First data from a RTC of proton beam radiation vs. conventional radiation therapy


When you go to large meetings with thousands of presentations, you miss things. And here’s one that a lot of people seem to have missed — your sitemaster included.

A report on the Medscape web site yesterday — several weeks after the ASCO meeting in Chicago at the beginning of the month — has publicized data from the very first randomized clinical trial (RCT) of three-dimensional proton beam radiation therapy (3D-PBRT) compared to intensity-modulated radiation therapy (IMRT) in the treatment of any type of cancer — non-small cell lung cancer (NSCLC). Obviously this is not prostate cancer, but the outcomes of this trial do seem to confirm the suggestions that PBRT is not necessarily any better than other modern forms of conventional radiation therapy in the treatment of at least some common forms of cancer.

Liao et al. (see abstract no. 8500) report data from a relatively small, randomized clinical trial of the two different types of radiation therapy, both with concurrent chemotherapy, for locally advanced NSCLC. Radiation + chemotherapy is a very standard type of treatment for this stage of NSCLC, so there is nothing controversial about such treatment.

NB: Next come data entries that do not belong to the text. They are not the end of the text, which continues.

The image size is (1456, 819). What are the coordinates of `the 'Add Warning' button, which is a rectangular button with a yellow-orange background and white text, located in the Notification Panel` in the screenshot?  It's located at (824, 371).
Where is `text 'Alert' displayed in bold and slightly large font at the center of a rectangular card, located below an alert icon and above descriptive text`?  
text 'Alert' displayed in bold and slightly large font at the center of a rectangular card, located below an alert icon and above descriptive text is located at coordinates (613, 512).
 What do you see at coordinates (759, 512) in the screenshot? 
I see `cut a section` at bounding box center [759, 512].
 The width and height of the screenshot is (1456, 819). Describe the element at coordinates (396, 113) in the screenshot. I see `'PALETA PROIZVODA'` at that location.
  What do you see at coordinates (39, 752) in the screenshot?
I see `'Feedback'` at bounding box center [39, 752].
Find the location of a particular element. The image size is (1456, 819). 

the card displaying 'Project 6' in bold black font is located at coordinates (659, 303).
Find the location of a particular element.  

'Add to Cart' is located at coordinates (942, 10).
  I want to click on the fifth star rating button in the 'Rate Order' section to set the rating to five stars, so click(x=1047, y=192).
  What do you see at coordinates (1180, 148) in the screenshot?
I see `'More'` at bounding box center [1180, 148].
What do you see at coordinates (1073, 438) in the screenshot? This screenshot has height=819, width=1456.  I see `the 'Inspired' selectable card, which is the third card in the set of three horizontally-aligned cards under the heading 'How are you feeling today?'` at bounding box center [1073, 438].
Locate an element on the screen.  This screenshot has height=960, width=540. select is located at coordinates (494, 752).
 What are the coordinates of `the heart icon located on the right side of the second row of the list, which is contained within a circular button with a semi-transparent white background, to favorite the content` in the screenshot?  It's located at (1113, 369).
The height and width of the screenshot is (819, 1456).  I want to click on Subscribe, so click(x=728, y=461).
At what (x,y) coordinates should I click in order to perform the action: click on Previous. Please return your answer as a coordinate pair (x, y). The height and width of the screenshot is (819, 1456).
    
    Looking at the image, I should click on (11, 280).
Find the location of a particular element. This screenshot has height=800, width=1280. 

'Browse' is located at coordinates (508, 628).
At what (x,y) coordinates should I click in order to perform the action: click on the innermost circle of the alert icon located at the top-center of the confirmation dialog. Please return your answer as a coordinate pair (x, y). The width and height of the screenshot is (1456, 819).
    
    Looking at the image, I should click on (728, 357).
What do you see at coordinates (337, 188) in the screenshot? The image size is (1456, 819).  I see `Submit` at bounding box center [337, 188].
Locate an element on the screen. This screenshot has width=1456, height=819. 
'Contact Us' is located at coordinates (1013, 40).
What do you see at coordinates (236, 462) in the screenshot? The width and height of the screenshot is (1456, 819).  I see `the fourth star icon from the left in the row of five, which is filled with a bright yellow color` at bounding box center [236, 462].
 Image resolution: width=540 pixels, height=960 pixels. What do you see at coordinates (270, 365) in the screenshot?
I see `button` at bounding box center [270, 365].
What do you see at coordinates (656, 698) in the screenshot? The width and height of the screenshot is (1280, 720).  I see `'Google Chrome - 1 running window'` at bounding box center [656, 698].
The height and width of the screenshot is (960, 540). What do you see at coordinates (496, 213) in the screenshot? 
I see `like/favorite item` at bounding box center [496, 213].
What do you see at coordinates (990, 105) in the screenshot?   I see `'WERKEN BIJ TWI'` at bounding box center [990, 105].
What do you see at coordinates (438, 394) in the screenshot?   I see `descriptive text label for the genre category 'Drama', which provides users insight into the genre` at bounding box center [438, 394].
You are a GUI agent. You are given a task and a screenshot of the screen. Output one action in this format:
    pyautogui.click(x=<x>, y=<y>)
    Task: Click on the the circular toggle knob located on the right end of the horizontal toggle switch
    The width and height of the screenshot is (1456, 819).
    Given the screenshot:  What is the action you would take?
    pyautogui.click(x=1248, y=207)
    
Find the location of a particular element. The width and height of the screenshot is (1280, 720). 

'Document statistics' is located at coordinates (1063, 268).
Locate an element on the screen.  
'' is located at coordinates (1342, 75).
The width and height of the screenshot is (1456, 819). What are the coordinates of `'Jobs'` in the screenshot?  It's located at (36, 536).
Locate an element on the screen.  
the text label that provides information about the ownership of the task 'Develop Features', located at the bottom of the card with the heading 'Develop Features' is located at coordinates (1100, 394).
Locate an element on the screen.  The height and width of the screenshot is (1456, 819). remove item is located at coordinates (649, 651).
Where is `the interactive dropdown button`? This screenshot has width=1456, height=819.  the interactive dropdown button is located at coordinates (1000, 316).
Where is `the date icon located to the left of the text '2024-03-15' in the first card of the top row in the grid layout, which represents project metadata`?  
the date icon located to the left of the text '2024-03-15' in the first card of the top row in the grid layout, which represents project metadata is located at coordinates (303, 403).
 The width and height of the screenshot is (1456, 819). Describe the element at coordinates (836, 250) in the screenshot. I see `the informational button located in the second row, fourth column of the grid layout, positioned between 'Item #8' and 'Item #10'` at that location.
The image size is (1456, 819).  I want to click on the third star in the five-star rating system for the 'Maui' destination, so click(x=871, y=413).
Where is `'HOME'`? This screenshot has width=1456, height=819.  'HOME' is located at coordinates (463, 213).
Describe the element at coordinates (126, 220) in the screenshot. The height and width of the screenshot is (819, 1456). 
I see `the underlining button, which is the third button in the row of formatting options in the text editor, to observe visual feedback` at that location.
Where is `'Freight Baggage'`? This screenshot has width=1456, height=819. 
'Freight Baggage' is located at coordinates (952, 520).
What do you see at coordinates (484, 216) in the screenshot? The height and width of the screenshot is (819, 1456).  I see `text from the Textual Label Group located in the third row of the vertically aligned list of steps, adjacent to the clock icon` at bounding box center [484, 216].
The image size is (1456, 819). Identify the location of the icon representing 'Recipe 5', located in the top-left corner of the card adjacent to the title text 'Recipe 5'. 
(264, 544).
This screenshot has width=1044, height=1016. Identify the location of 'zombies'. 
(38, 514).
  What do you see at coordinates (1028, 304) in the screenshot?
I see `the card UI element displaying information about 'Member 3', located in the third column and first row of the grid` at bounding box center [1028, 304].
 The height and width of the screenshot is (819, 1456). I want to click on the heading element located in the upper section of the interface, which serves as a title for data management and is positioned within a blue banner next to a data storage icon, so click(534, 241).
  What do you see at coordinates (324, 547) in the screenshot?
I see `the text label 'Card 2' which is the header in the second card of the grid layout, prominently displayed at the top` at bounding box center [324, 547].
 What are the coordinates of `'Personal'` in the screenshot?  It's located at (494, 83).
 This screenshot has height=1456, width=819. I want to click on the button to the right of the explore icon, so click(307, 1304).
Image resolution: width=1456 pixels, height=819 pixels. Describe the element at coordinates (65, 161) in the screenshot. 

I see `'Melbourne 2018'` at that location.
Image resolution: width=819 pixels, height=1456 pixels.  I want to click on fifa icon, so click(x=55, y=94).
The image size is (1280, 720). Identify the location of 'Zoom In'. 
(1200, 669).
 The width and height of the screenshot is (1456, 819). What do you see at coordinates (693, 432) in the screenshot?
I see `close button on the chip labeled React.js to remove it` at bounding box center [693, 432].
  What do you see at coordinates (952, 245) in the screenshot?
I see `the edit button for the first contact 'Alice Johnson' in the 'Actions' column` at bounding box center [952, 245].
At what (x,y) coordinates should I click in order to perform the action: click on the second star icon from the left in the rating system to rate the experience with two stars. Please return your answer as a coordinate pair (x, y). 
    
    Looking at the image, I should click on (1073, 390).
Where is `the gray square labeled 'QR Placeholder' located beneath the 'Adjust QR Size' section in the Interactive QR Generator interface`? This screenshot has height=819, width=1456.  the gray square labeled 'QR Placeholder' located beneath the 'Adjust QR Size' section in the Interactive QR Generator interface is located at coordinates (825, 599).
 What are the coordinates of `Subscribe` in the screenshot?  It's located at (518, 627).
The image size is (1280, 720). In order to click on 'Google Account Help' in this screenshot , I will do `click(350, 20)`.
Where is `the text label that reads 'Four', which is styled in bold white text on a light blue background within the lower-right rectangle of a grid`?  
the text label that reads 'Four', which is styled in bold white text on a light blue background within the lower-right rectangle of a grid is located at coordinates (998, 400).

The research group determined that IMRT could be expected to have a treatment failure rate of about 30 percent at 6 months and 40 percent at 12 months based on prior experience. They further hypothesized that 3D-PBRT might be able to reduce these treatment failure rates by 10 percent at 6 and 12 months compared to IMRT. Pairs of IMRT and 3D-PBRT treatment plans were created for each patient evaluated for inclusion in the trial, and patients were eligible for randomization only if both plans satisfied normal tissue constraints at the same radiation dose.

Patients who were not eligible for randomization were treated with the modality producing the better plan. Patients denied coverage for protocol treatment by their insurer were treated with the modality that was covered.

Treatment failure was defined as one or other of either grade ≥ 3 radiation pneumonitis or local recurrence within 12 months of completion of the treatment.

Liao et al. reported the following series of outcomes data:

  • 255 patients were enrolled as potential candidates for randomization, of whom
    • 149 patients were actually randomized to the trial.
      • 92 were randomized to IMRT.
      • 57 were randomized to 3D-PBRT.
    • 106 patients were not randomized to the trial for one or other of the reasons given above.
      • 70 were treated with IMRT
      • 36 were treated with 3D-PBRT
  • Among the randomized patients,
    • Patient characteristics were well balanced, but …
    • Target tissue volumes were larger (P = 0.071) in the 3D-PBRT group
    • More patients received higher doses to tumors and had larger lung volumes receiving ≥ 30 to 80 Gy in the 3D-PBR group.
  • Treatment failure rates at 12 months were
    • 20.7 percent overall
    • 15.6 percent in the IMRT group
    • 24.6 percent in the 3D-PBRT group
  • Average (median) times to treatment failure were 10.5 months for all patients and for the patients in the IMRT and 3D-PBRT groups specifically.
  • Rates of failure for radiation pneumonitis were
    • 8.7 percent overall
    • 7.2 percent in the IMRT group
    • 11.0 percent in the 3D-PBRT group
  • Average (median) times to failure for radiation pneumonitis were
    • 4.3 months overall
    • 4.5 months in the IMRT group
    • 4.0 months in the 3D-PBRT group
  • Local recurrences occurred in
    • 23.5 percent overall
    • 22.8 percent of the IMRT group
    • 24.6 percent of the 3D-PBRT group
  • Average (median) times to local recurrence were
    • 13.0 months overall
    • 12.7 months for the IMRT group
    • 13.4 months for the 3D-PBRT

Liao et al also report that

  • Among nonrandomized patients,
    • The IMRT group was younger (P = 0.013) and had higher-stage disease (P = 0.071)
    • Treatment failure rates and rates and time to treatment failure were no different for the IMRT and the 3D-PBRT patients.

The authors concluded that they could find no differences in outcome between patients treated with IMRT  and 3D-PBRT in this randomized trial.

This trial will clearly not end the debate about the potential value of PBRT compared to other forms of modern radiation therapy, but it is a potential sign of things to come.

One Response

  1. I think the researchers at MD Anderson and Mass General deserve a lot of credit for having the courage to publish this. However, what is of interest to prostate cancer patients is the toxicity to tissue outside of the treatment field. I don’t think that proton advocates argue that the oncological control is any better than IMRT, they argue that toxicity to surrounding tissue of the bladder and rectum is lower. As I understand it (and I may be mistaken), radiation pneumonitis is treatment limiting, so it is used as an indicator of treatment failure, rather than of toxicity to tissue outside of the treatment field. I hope they will continue with an RCT for prostate cancer.